Tuesday, February 10, 2015

At Your Service



© 2015 Chris Terrell
The other night while having dinner at a nice restaurant here in Birmingham, I stated, with some certitude, that I would rather dine in a restaurant with below-average food, but above-average service. One of my dinner companions disagreed, insisting that the quality of the food was most important. I was still thinking about this conversation, and the quip that started it, a few days later. Then I realized that I had been a bit too glib,  too clever-by-half. Perhaps I should have said that I would rather have a below-average meal with above-average company than the other way around. (Of course, I don't intend to imply that the company that night was in any way below average!)

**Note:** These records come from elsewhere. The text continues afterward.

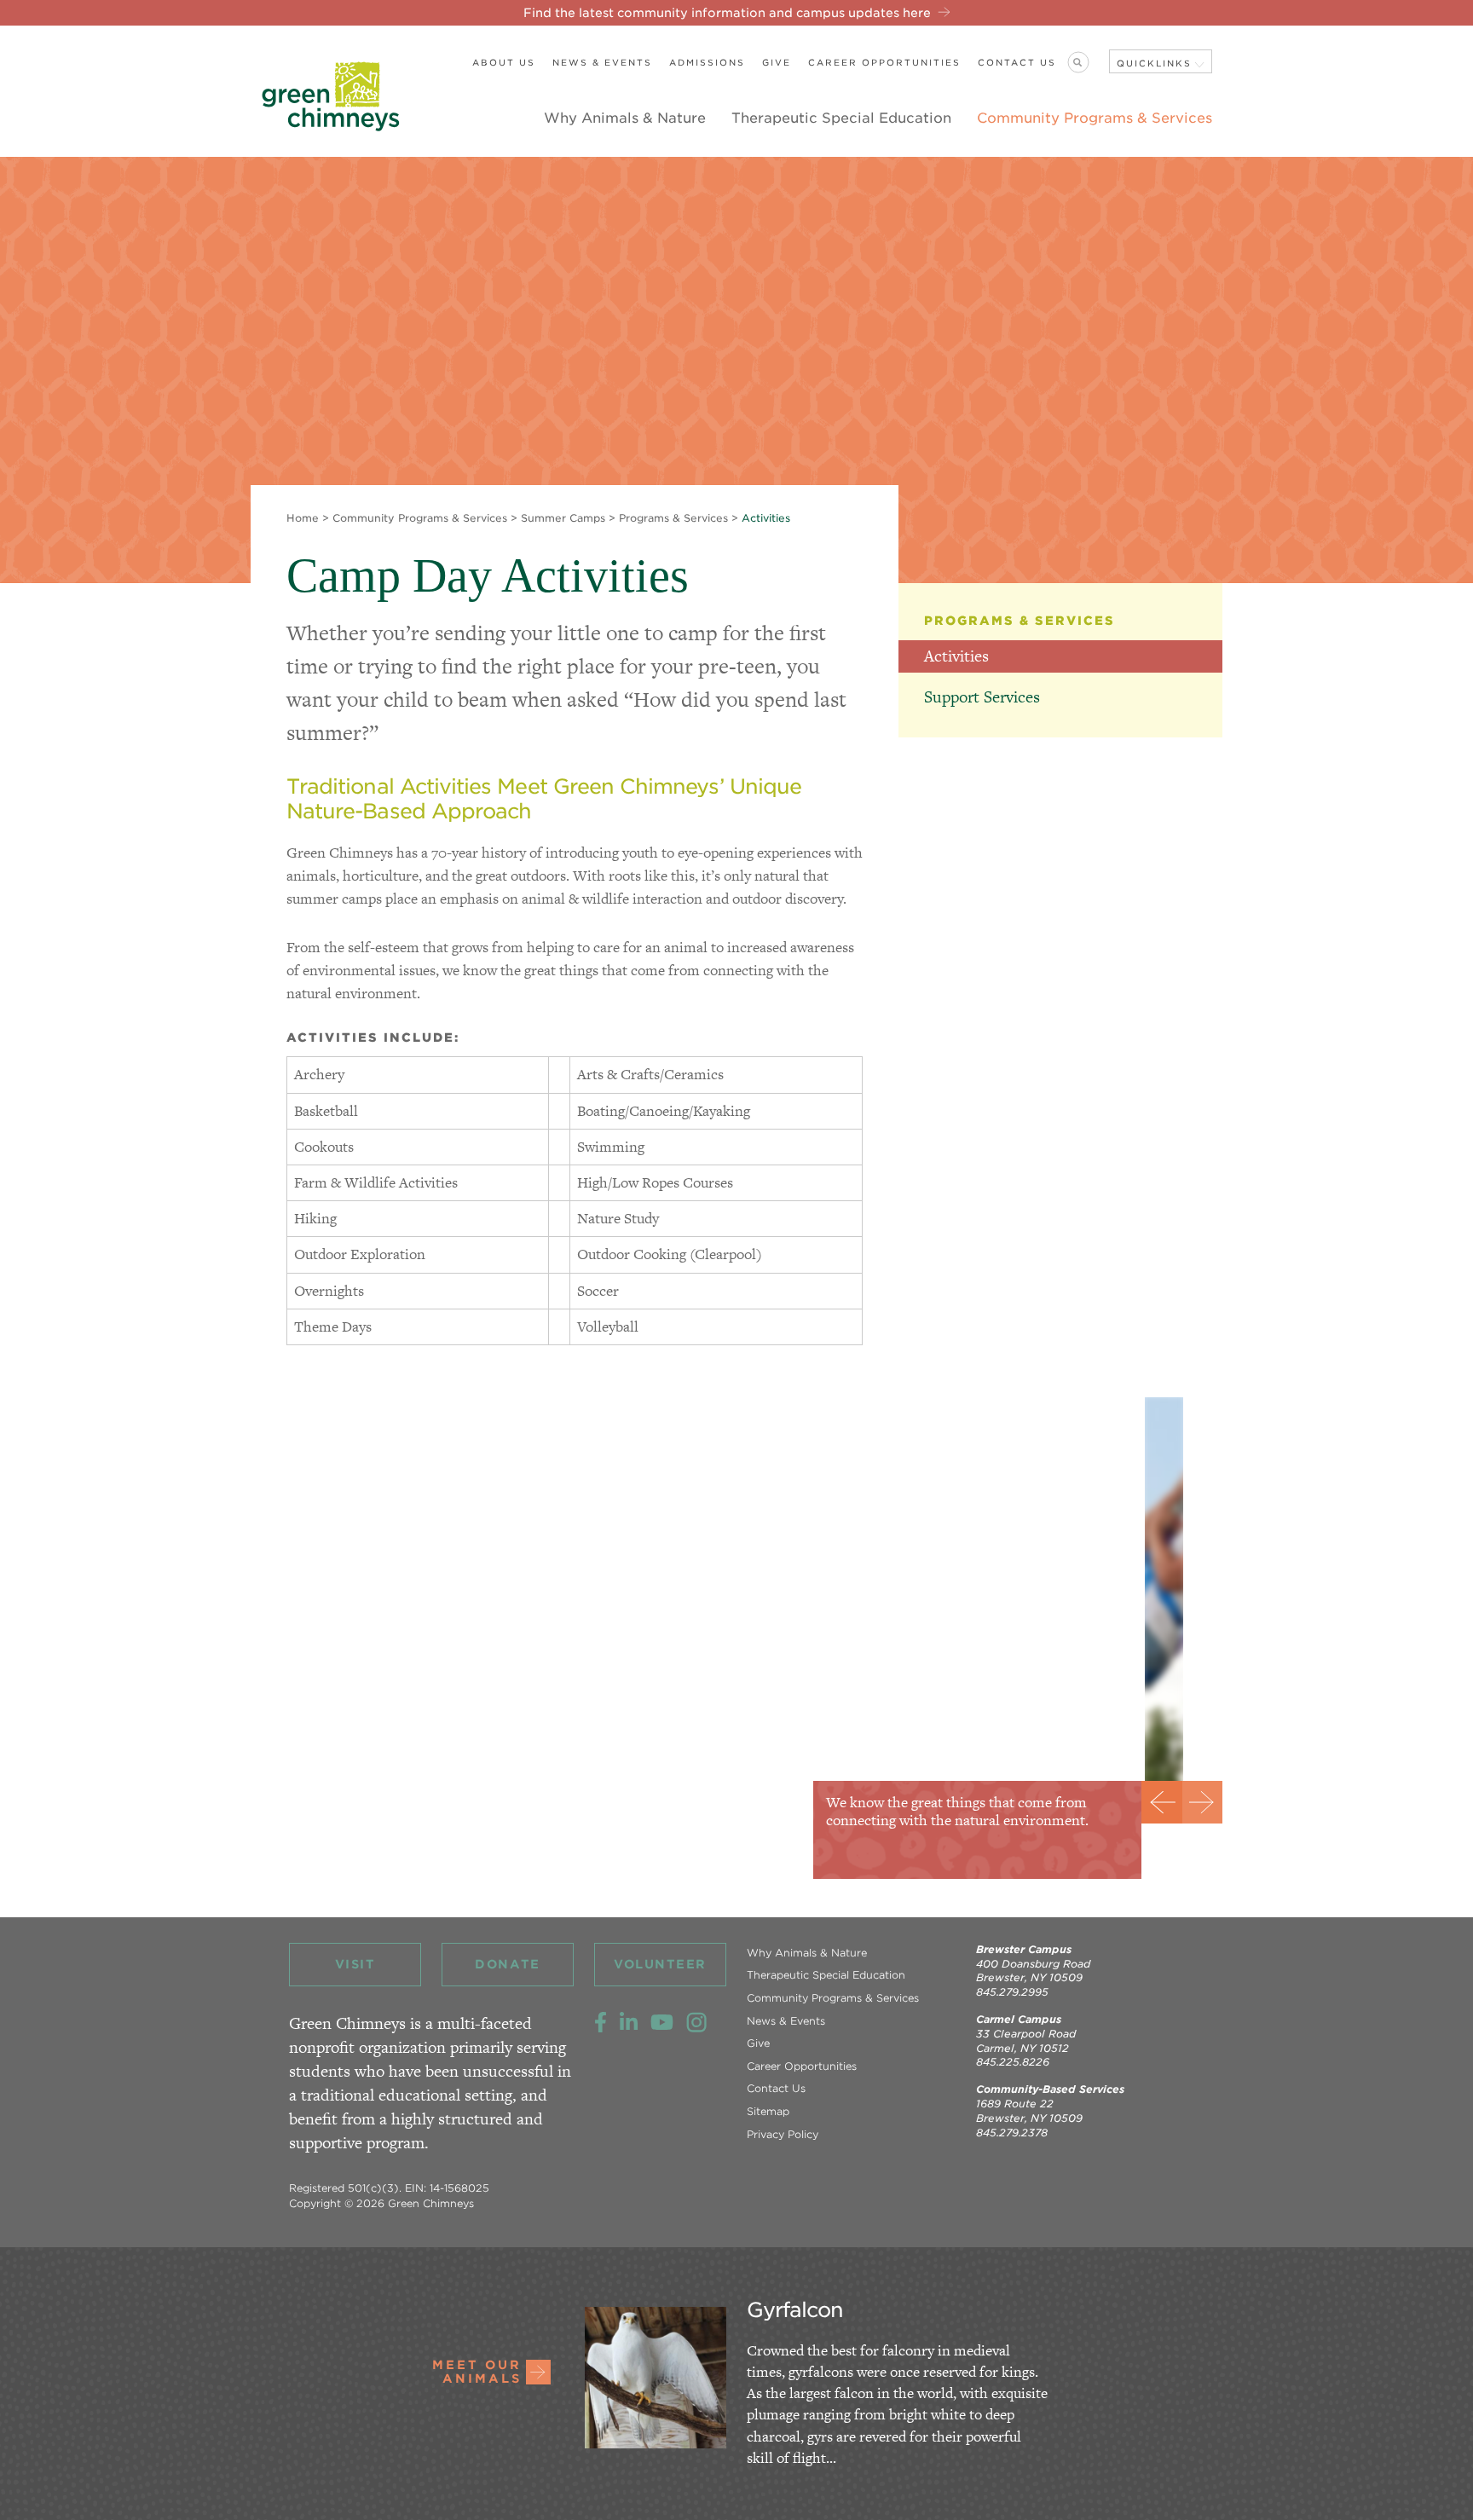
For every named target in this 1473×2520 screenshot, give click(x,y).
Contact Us (1017, 62)
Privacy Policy (782, 2134)
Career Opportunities (884, 62)
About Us (503, 62)
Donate (507, 1964)
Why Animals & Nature (625, 118)
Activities (956, 656)
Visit (355, 1964)
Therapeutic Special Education (841, 118)
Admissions (707, 62)
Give (776, 62)
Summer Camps (563, 518)
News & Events (602, 62)
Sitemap (768, 2111)
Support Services (982, 696)
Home (302, 518)
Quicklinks (1154, 63)
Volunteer (660, 1964)
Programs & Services (673, 518)
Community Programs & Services (1094, 118)
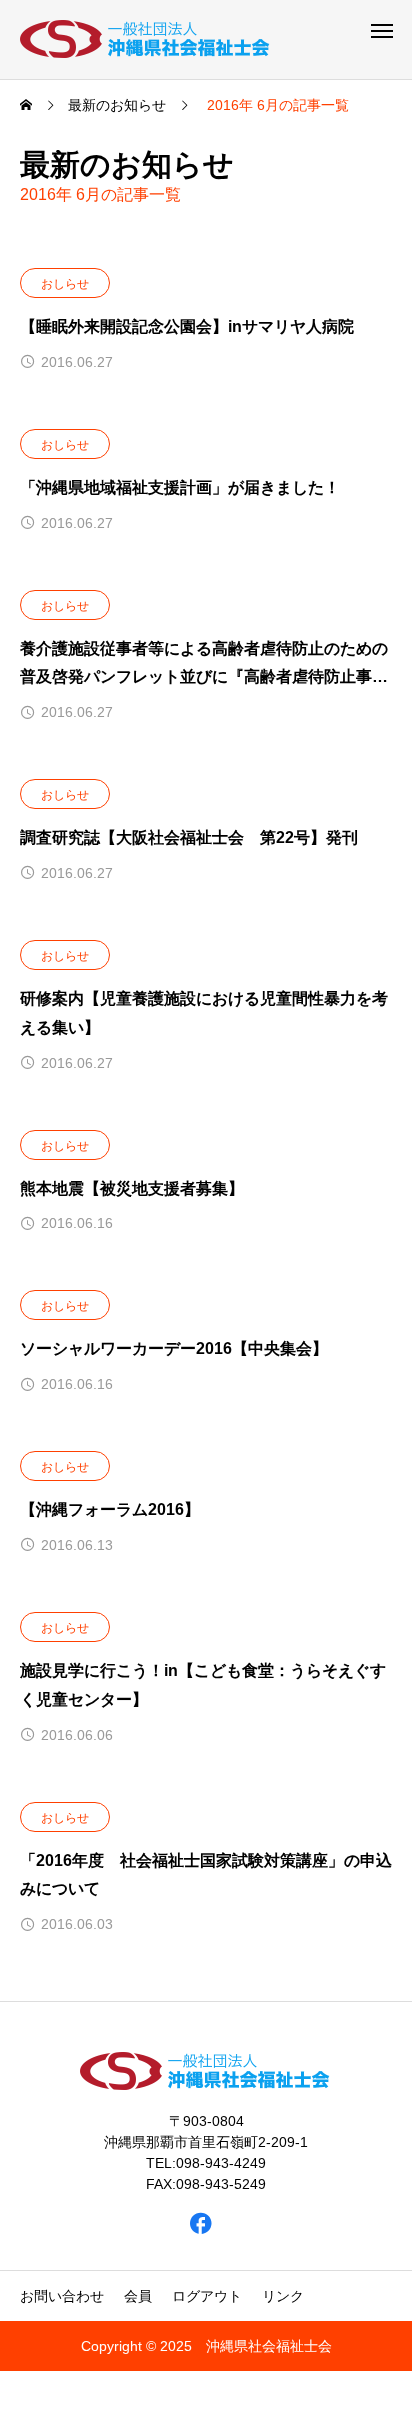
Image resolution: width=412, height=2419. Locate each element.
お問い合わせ (62, 2296)
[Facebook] (201, 2222)
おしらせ (65, 284)
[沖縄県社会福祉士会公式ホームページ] (146, 39)
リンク (283, 2296)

And while the food served in a restaurant is important, let us not forget that the word “restaurant” derives from the French word for “restore.” Like eating with family or with friends, dining out is a commensal act that should restore us from a hard day at the office, at school, in the field, or on the factory floor.  The communal and restorative act of eating in a restaurant remains so, even when dining alone. 
I travel a lot for business, and unless I’m dog tired, I will go out to eat, even if in the hotel restaurant or bar. After all, you can always chit-chat with the server and, better yet, the bartender. I’m a big fan of eating at the bar. You don’t have to wait, and bartenders by nature and their profession are ready conversationalists. Strangers also are more friendly at the bar—the bottle instills an easy, natural Hemingway camaraderie.
Going back to the conversation that started all this: have we gone too much to the “food-is-more-important” side of the restaurant equation? As Adam Gopnik points out in his book, The Table Comes First, “Having made food a more fashionable object, we have ended by making eating a smaller subject.” I agree. Eating should be a bigger subject, not only when we talk about restaurants, but when we engage in the larger conversation about food. 
I’m struck by that moment when Julia Child had her first meal on French soil: sole meunière. It sounds fancy to our Anglo-Saxon ears, but this simplest of French preparations is nothing more than fish, butter, a bit of flour, lemon, and parsley. Julia Child never forgot that meal. 
So restaurants really are more than the service-vs.-food dichotomy that got me started a few paragraphs back. They are where we have our first peek as children into that mysterious world of adults; where we have our first dates; where we propose marriage; celebrate births; and console the loss of those no longer with us. Restaurants, good and bad, will change with the times, but I can’t imagine a world without them.